*PROBLEM REQUIREMENTS*. Everything from the line containing "Image resolution: width=283" to the last line of the listing below should be restated exactly, both ends included, with nothing added and the pictures omitted.

══════════════════════════════

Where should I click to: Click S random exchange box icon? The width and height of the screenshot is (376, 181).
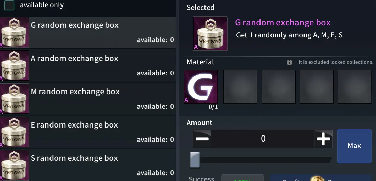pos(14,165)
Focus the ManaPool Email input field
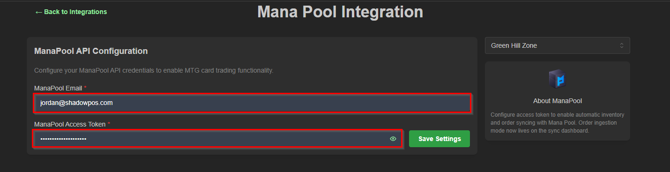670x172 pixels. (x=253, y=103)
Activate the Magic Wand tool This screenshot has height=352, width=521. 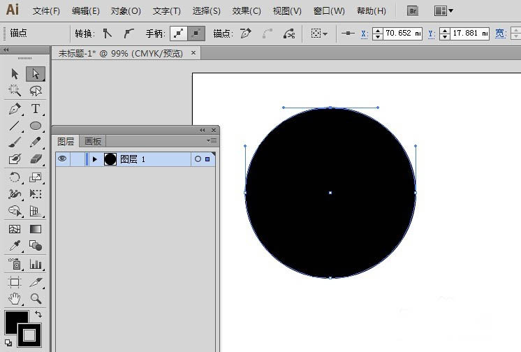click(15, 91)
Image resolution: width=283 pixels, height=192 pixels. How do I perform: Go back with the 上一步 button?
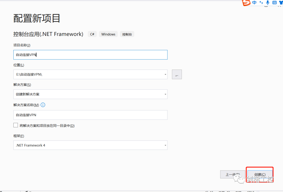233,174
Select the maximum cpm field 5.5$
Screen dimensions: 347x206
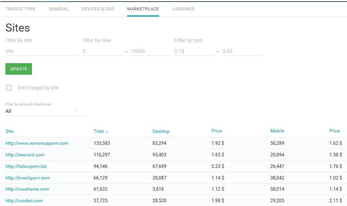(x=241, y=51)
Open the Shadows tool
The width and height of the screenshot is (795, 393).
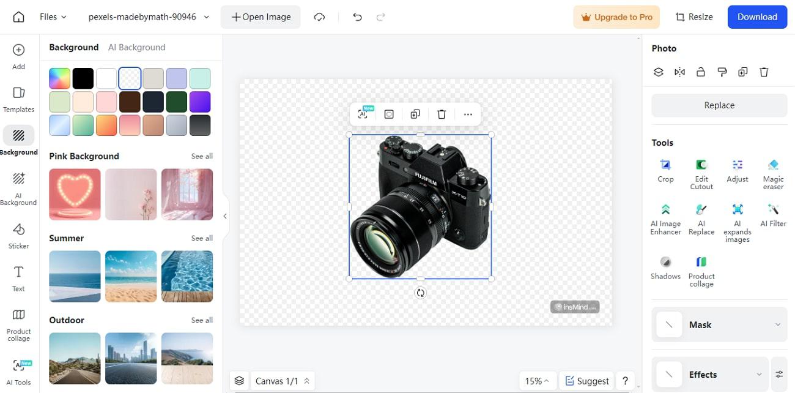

══════════════════════════════

*OUTPUT FOR THIS TASK*.
Image resolution: width=283 pixels, height=192 pixels. How do I perform: Go back with the 上一步 button?
233,174
Select the maximum cpm field 5.5$
Screen dimensions: 347x206
(x=241, y=51)
Open the Shadows tool
The width and height of the screenshot is (795, 393).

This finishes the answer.